The ultimate paradox.


There is a button on everyone’s remote control that can at any time mute any electrical device that makes a sound. It’s there and we can use it. We don’t always mute things. We have all grown accustomed to the noises around us. Being around a device emitting any sound keeps us distracted, engaged, and connected.

Death is an irreversible mute button. It leaves behind a bewilderment of emotions, a tearing separation of souls, a loss of interactions that once were, a silence that is deafening. Once pushed, a person is blocked from life. We cannot engage with them. I have questions that are left unanswered, events that I cannot explain to the family of a lost one, to my coworkers and to myself. Unsaid things can never be shared, and unfulfilled connections can never be restored. I have to go deep inside me to find a reason behind what just happened, how they felt, what they last shared before they got silenced. I have to work my emotions through the grief of loss, balance my mind to help someone else and continue to live on through the perils that life still has for me.

I try to imagine a life after the loss of a loved one, where only the living participate, and life must produce from its sole ingredients the answers to those who are no more; answers that even challenge the scientific mind and the soul.

“Why go on?”

Every human life lost to cancer has its toll. To me I struggle with the question, “how to get up and do this again?” I don’t mute my feelings, or block my emotions.  They travel with me, and sadness does overcome me many times over.

Together with those who have felt a loss, I get up.

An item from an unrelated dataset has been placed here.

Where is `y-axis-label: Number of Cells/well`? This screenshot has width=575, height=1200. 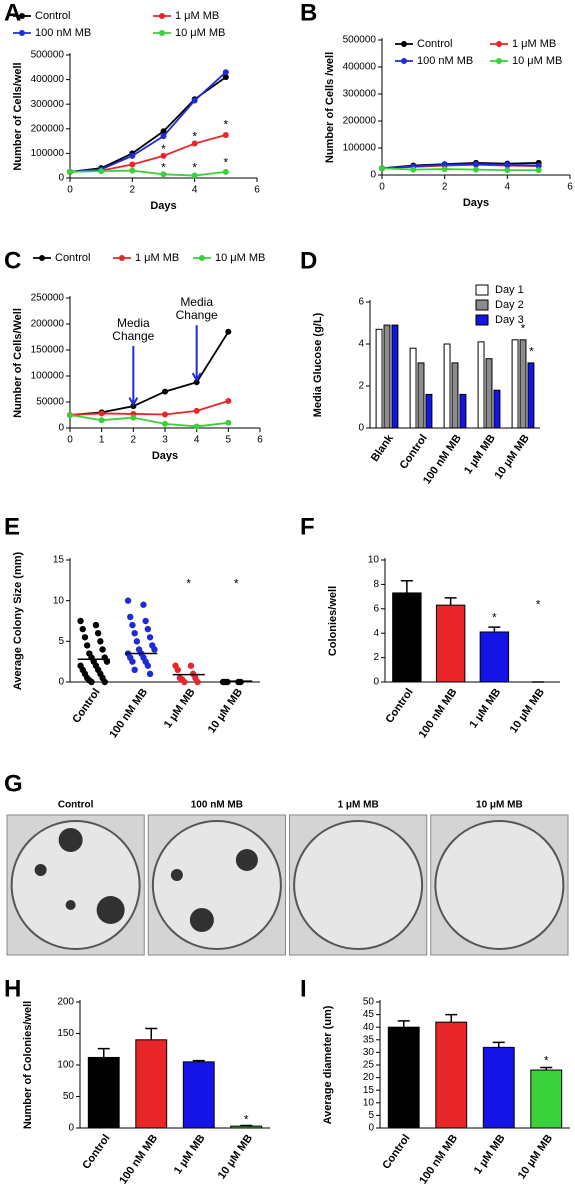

Death does not put an end to everything. It inspires feelings, questions, and gives perspective. People ask me how I feel when I lose patients. Do I feel sad, angry and defeated? I have walked with my patients down this path and returned alone. It does not end there. Death does not end things. Death is not the last thing.

From each patient I keep something with me. Patients help me gather knowledge that flows stronger than a river and wisdom that propels others who have to walk that path. The path remains uncertain but the journey of those we lost refines and paves the way. There is a certain enlightenment that comes from this that I hope to make you all perceive. What started small in the beginning, with the trust of a few, has become an organic tangible construction of the science needed to move us forward. 

 “A bend in the road, is not the end of the road, unless you refuse to take the turn”. Families always take the turn. What’s the alternative? To go on grieving what could have been? Do we live in our memories? When you meet the loved ones of a lost patient, trudging their way through the rest of life, do you wonder what drives them? I am always touched and humbled by what they say amidst their sadness and fear, their feelings of loss and grief. They say prayers for other cancer patients, and a shout out to me, “You go get this, Mo”, “You figure this out”, and “You find out why?” These words push me on, make me get up, make me see what still needs to be done. 

Memories ebb and flow rubbing into our wounds and heightening our suffering. At times they gather together, like a swarm of locusts they invade, leaving nothing behind: a loss of meaning and loss of purpose, a desolate place. Out of it emerges a new beginning, a new start, that puts the bounce back into our feet and we are alive again. Understand, that is how we make our memories live within us without their crippling effect, and those we have lost can show the way for all of us to succeed.